In [None]:
from time import perf_counter

import torch
import numpy as np
from matplotlib import pyplot as plt

from torch import nn
from torch.utils.data import DataLoader
from torchvision import datasets
from torchvision.transforms import ToTensor, Compose, Lambda
from torch.utils.tensorboard import SummaryWriter

%load_ext tensorboard

In [None]:
# I hear adding noise to the data improves generalization!
# it's called regularization! I learned it in the lecture
train_data = datasets.MNIST(
    root="data",
    train=True,
    download=True,
    transform=Compose([ToTensor(), Lambda(lambda x: x + torch.distributions.Uniform(-5., 5.).sample(x.shape))]))

test_data = datasets.MNIST(
    root="data",
    train=False,
    download=True,
    transform=ToTensor())

100%|██████████| 9.91M/9.91M [00:00<00:00, 58.7MB/s]
100%|██████████| 28.9k/28.9k [00:00<00:00, 1.76MB/s]
100%|██████████| 1.65M/1.65M [00:00<00:00, 14.4MB/s]
100%|██████████| 4.54k/4.54k [00:00<00:00, 1.80MB/s]


In [None]:
batch_size = 128

# Create data loaders.
train_dataloader = DataLoader(train_data, batch_size=batch_size, shuffle=True, drop_last=True,
                              num_workers=8)
test_dataloader = DataLoader(test_data, batch_size=batch_size,
                             num_workers=8)

for X, y in test_dataloader:
    print(f"Shape of X [N, C, H, W]: {X.shape}")
    print(f"Shape of y: {y.shape} {y.dtype}")
    break



Shape of X [N, C, H, W]: torch.Size([128, 1, 28, 28])
Shape of y: torch.Size([128]) torch.int64


In [None]:
device = "cuda" if torch.cuda.is_available() else "cpu"
print(f"Using {device} device")

n_layers = 2
hidden_dim = 128
input_dim = 784
model = nn.Sequential(nn.Flatten())
for ind in range(n_layers):
    model.add_module("a" + str(ind), nn.Linear(input_dim if ind == 0 else hidden_dim, hidden_dim))
    model.add_module("b" + str(ind), nn.ReLU())
model.add_module("final", nn.Linear(hidden_dim, 10))

model = model.to(device)
print(model)

loss_fn = nn.CrossEntropyLoss()
optimizer = torch.optim.SGD(model.parameters(), lr=0.03)

Using cpu device
Sequential(
  (0): Flatten(start_dim=1, end_dim=-1)
  (a0): Linear(in_features=784, out_features=128, bias=True)
  (b0): ReLU()
  (a1): Linear(in_features=128, out_features=128, bias=True)
  (b1): ReLU()
  (final): Linear(in_features=128, out_features=10, bias=True)
)


In [None]:
def train_model(model: nn.Module,
                loss_fn: nn.Module,
                optimizer: torch.optim.Optimizer,
                training_loader: DataLoader,
                validation_loader: DataLoader,
                n_epochs: int,
                verbose: bool = True):
    n_training_examples = len(training_loader.dataset)
    batches_per_epoch = n_training_examples // training_loader.batch_size
    print("Running {} epochs at {} steps per epoch.".format(n_epochs, batches_per_epoch))

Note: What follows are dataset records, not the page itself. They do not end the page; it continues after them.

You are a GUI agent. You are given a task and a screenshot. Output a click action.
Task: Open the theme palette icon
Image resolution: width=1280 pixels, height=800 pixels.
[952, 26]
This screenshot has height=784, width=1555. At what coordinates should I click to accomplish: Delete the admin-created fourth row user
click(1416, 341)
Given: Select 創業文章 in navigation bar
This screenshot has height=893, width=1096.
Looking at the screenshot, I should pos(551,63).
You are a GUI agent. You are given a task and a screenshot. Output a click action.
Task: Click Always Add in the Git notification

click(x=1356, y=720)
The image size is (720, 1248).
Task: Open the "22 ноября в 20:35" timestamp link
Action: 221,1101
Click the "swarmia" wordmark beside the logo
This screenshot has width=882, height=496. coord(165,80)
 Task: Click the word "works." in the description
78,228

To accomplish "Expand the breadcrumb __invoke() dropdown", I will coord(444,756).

    # note, for training we only track the average over the epoch.
    # this is somewhat imprecise, as the model changes over the epoch.
    # so the metrics at the end of the epoch will usually be better than at the start,
    # but we average over everything.
    # we could record train metrics more often to get a better picture of training progress.
    train_losses = []
    train_accuracies = []
    val_losses = []
    val_accuracies = []

    for epoch in range(n_epochs):
        if verbose:
            print("Starting epoch {}...".format(epoch + 1), end=" ")

        start_time = perf_counter()
        epoch_train_losses = []
        epoch_train_accuracies = []

        model.train()
        for batch_ind, (input_batch, label_batch) in enumerate(training_loader):
            batch_loss, batch_accuracy = train_step(input_batch, label_batch, model, loss_fn, optimizer)
            epoch_train_losses.append(batch_loss.item())
            epoch_train_accuracies.append(batch_accuracy.item())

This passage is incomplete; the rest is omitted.